Work required: All lines holding the word "computer" in the listing below need to be copied.

The data:
+++
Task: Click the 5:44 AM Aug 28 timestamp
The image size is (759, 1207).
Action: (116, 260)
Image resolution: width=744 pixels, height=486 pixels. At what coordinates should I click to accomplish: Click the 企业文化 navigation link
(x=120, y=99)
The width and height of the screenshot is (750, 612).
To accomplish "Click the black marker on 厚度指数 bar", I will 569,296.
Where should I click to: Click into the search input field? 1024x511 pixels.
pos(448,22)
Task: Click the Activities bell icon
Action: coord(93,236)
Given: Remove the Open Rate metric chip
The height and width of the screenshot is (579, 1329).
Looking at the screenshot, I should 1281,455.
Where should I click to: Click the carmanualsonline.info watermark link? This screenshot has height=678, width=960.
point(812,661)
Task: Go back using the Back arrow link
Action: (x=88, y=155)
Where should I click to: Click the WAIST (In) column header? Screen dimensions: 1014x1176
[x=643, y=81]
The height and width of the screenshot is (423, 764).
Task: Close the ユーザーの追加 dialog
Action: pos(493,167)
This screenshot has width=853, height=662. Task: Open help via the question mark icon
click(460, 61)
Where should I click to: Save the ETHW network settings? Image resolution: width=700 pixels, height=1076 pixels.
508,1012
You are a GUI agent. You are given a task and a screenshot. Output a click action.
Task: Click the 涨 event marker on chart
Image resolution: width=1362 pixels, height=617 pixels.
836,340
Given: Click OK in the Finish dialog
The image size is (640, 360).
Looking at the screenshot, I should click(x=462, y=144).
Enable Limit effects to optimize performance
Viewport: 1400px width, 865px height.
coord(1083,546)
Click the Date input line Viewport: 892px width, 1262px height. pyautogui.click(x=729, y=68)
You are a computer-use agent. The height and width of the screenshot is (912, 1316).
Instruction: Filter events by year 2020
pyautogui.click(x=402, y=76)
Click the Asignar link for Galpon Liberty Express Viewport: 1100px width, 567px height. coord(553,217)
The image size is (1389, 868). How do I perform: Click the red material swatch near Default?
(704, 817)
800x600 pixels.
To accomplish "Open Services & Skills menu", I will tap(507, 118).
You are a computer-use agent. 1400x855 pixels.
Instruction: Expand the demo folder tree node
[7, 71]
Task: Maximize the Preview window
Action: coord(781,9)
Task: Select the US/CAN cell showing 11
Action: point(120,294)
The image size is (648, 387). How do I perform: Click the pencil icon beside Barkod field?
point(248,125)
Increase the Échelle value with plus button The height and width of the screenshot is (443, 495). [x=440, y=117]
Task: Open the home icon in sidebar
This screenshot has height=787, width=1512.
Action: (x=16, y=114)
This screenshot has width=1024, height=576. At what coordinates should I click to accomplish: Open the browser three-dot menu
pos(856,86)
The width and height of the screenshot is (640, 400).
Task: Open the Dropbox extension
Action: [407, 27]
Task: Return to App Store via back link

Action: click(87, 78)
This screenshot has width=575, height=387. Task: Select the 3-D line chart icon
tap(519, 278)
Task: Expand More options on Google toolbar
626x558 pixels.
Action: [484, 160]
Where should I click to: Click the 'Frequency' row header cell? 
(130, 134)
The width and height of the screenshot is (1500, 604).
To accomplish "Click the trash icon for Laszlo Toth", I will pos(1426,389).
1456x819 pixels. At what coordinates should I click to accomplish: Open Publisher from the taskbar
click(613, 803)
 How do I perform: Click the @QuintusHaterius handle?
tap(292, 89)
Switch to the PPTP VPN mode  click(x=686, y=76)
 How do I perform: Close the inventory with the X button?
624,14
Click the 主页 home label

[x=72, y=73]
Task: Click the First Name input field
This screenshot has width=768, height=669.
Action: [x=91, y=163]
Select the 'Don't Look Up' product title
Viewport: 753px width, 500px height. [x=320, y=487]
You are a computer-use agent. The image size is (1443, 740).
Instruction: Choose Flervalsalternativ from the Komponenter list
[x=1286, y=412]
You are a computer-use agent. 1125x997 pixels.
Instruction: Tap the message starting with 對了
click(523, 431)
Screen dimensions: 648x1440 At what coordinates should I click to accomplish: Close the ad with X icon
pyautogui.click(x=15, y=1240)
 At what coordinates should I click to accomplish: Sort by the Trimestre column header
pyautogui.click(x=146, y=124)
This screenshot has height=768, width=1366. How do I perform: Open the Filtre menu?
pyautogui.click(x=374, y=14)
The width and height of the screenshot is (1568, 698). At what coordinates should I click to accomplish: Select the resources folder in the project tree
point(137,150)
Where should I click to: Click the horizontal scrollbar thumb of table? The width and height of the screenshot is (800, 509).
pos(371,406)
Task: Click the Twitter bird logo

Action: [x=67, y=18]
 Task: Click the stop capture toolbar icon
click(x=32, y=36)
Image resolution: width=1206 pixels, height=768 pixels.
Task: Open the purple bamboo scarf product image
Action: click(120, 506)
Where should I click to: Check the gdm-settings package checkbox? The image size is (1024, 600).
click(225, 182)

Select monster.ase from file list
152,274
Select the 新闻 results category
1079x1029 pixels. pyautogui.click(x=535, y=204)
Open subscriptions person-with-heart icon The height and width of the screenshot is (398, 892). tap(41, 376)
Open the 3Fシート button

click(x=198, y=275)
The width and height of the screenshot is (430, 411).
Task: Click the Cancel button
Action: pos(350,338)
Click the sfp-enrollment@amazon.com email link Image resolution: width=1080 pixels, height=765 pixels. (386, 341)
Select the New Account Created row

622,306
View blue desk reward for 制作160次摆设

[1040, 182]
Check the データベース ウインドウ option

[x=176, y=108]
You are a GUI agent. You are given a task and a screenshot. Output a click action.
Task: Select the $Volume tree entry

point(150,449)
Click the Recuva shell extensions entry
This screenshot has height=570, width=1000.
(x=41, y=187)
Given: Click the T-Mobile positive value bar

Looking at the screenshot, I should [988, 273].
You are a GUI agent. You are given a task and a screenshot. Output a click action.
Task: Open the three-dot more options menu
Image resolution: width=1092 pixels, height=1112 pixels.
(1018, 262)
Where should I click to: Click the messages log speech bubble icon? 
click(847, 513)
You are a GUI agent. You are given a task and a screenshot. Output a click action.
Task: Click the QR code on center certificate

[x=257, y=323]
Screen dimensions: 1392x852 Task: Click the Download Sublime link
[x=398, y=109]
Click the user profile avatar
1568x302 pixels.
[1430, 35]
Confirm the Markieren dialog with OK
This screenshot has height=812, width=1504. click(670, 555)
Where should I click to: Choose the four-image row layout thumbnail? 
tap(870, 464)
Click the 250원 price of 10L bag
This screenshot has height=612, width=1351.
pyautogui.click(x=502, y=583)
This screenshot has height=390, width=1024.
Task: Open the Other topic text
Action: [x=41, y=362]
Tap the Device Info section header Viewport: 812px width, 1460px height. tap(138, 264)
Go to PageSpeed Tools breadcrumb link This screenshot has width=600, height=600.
+++
Output of the task:
You are a computer-use agent. The height and width of the screenshot is (912, 1316).
You are a computer-use agent. 1400x855 pixels.
You are a computer-use agent. The image size is (1443, 740).
You are a computer-use agent. 1125x997 pixels.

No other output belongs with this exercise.